Notes about Integrating JUnit 4 into NetBeans 5.x
For purposes of testing I've just taken a NetBeans IDE 5.0 and
replaced existing junit3.8.jar with the new version.
After starting the IDE everything worked without problems. This
should not be very surprising as the junit4 contains
all the classes of previous version and thus our code remains
compatible. These tasks seem to work without problems:
- running existing tests with
public static Test suite()
- running existing tests without
suite method
- showing the output of the tests in output window
- showing the special junit output
- generating new tests and running them
All of this works because of the compatibility and also because
NetBeans uses ant's junit task to do all of the
execution, so the interface between the IDE and the execution
harness remains the same.
Indeed, placing the junit4 as a full replacement of junit3.8
in the IDE classpath prevents the IDE to run on JDK1.4.

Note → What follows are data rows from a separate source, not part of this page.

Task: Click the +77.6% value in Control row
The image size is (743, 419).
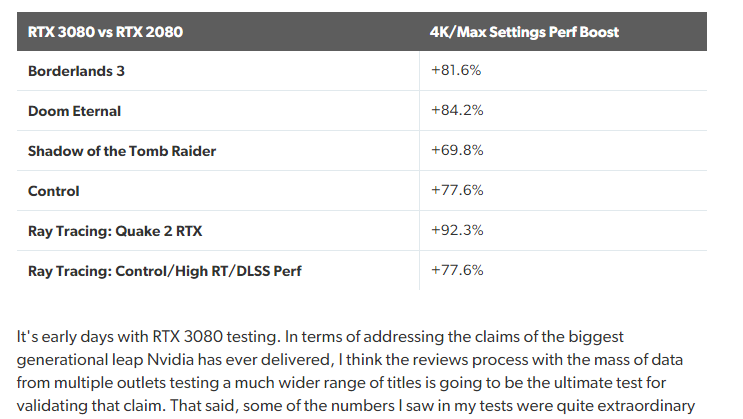Action: click(457, 190)
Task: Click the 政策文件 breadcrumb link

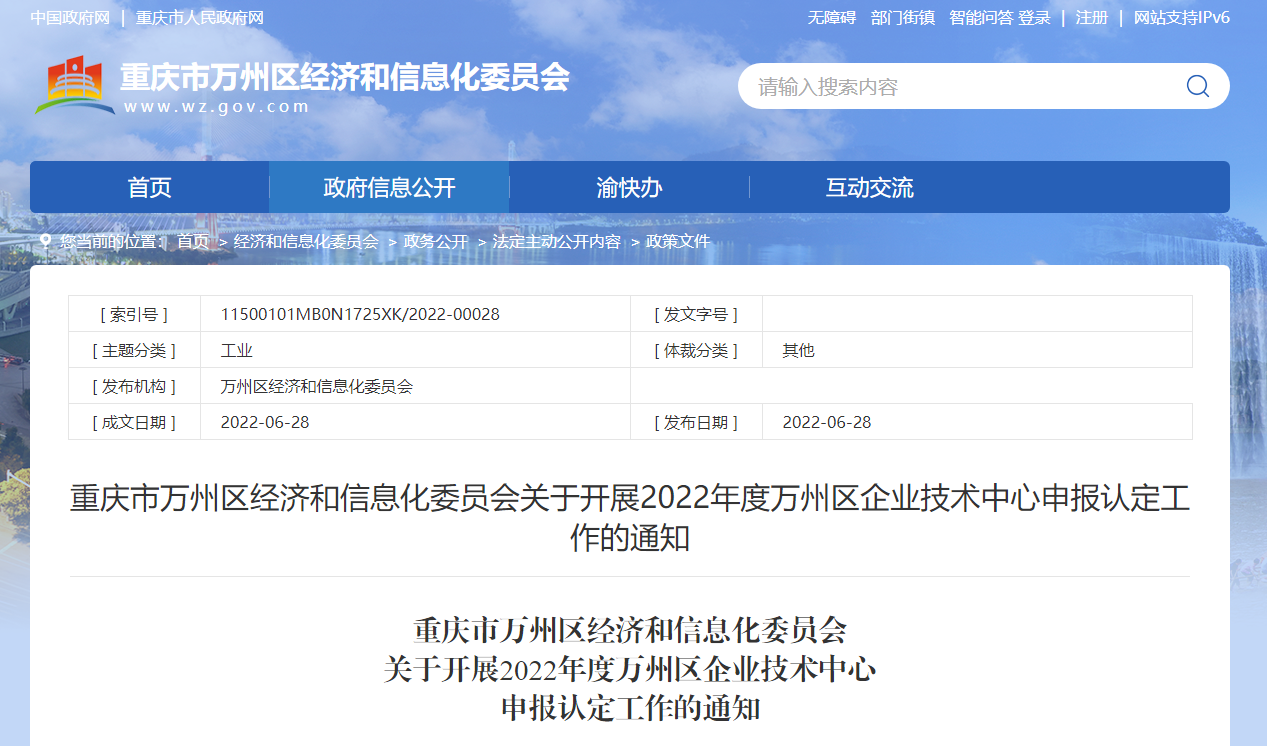Action: [678, 241]
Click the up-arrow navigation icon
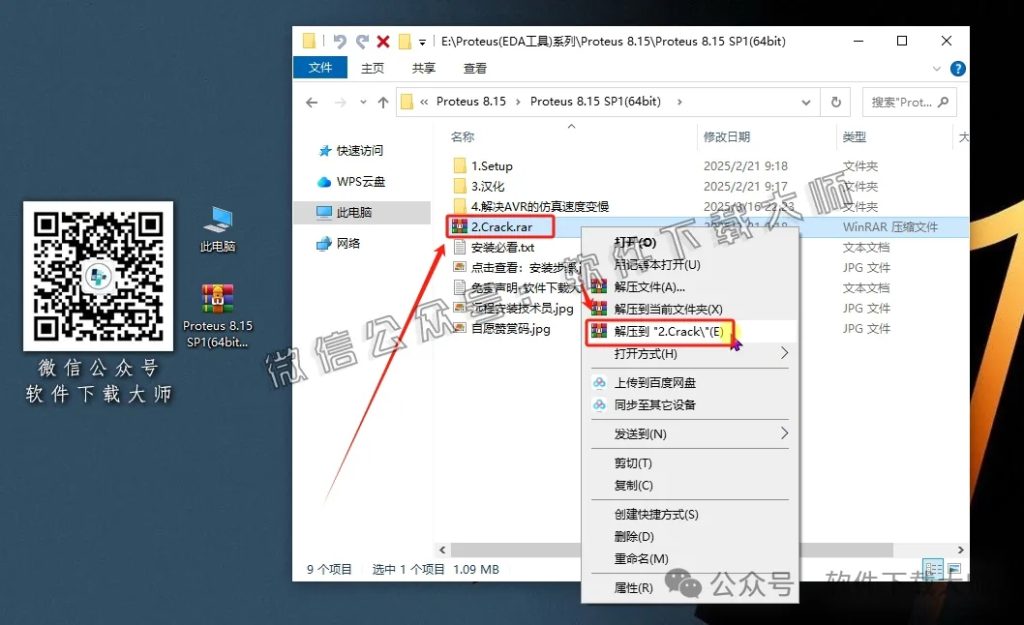The width and height of the screenshot is (1024, 625). 385,101
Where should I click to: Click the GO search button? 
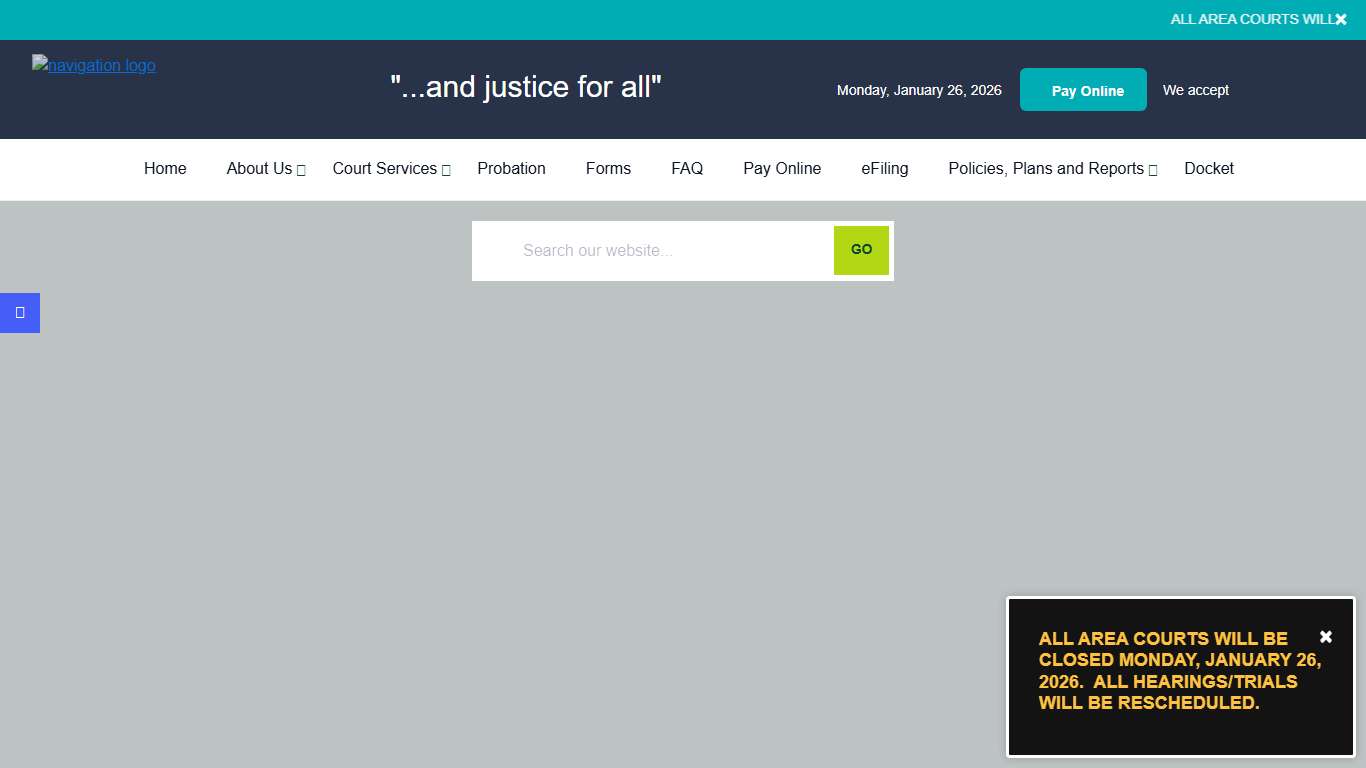click(861, 250)
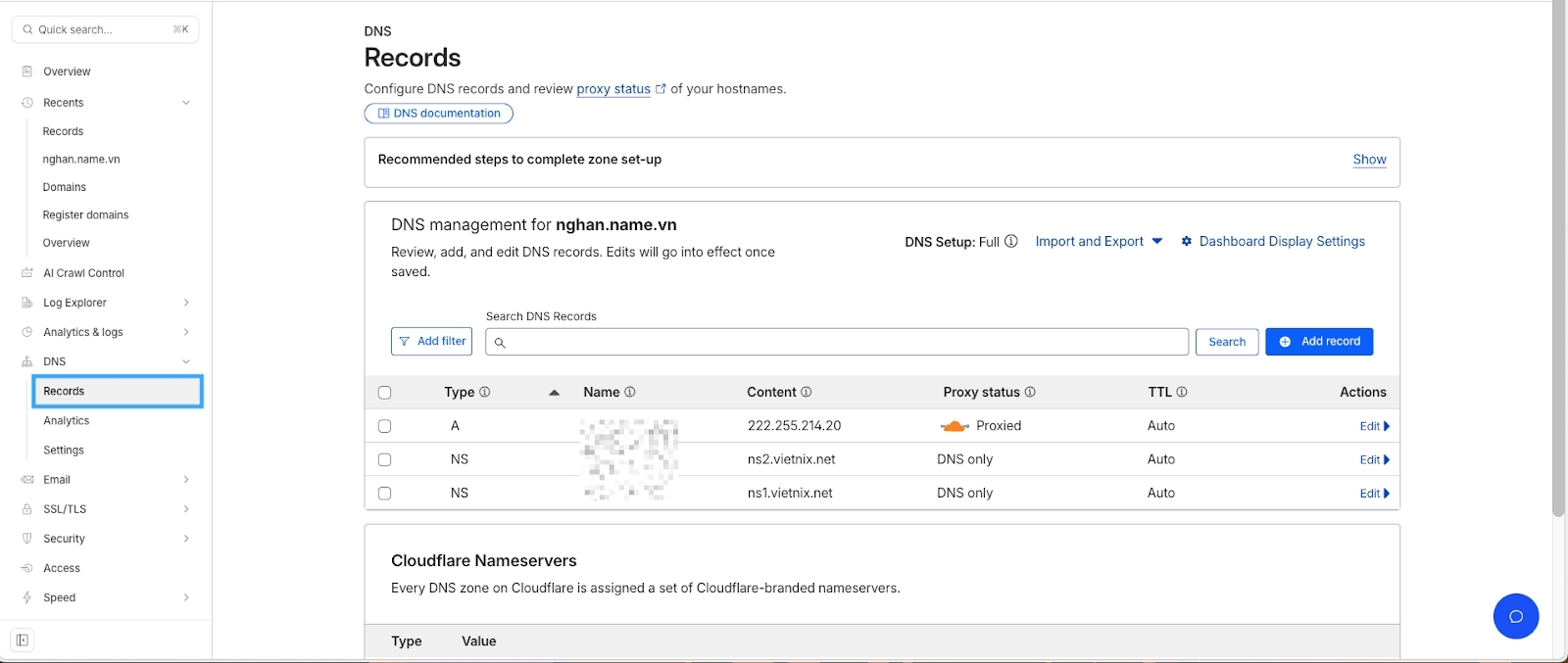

However an alternative seems to be to keep the junit3.8 in
the IDE classpath and use junit4 just as a library for projects.
Then the IDE can continue to support 1.4 while project can
be developed and run against Java5.
Running JUnit4 in NetBeans 5.x
It seems to be perfectly possible to run tests written against
JUnit4 in NetBeans 5.x (with the junit4.jar
on test classpath). Of course there is no special support from the
IDE, one has to write them by hand. But that is an easy thing
to do:
public class PlusTest {
@Test public void howTheAddGoes() {
int x = 3;
int y = 1;
int expResult = 4;
int result = x + y;
assertEquals(expResult, result);
}
}
Which compiles fine. However in order to execute this
test in NetBeans 5.x one needs to help the ant's junit
task to properly interpret it. To do that just insert
following code snippet into the PlusTest:
public static junit.framework.Test suite() {
return new JUnit4TestAdapter(PlusTest.class);
}
Now the tests can be executed by ant and thus by NetBeans as
well. The only problem I've noticed is that the test had an empty
name and not the "howTheAddGoes" in the JUnit output window.
I have not investigated the reason further.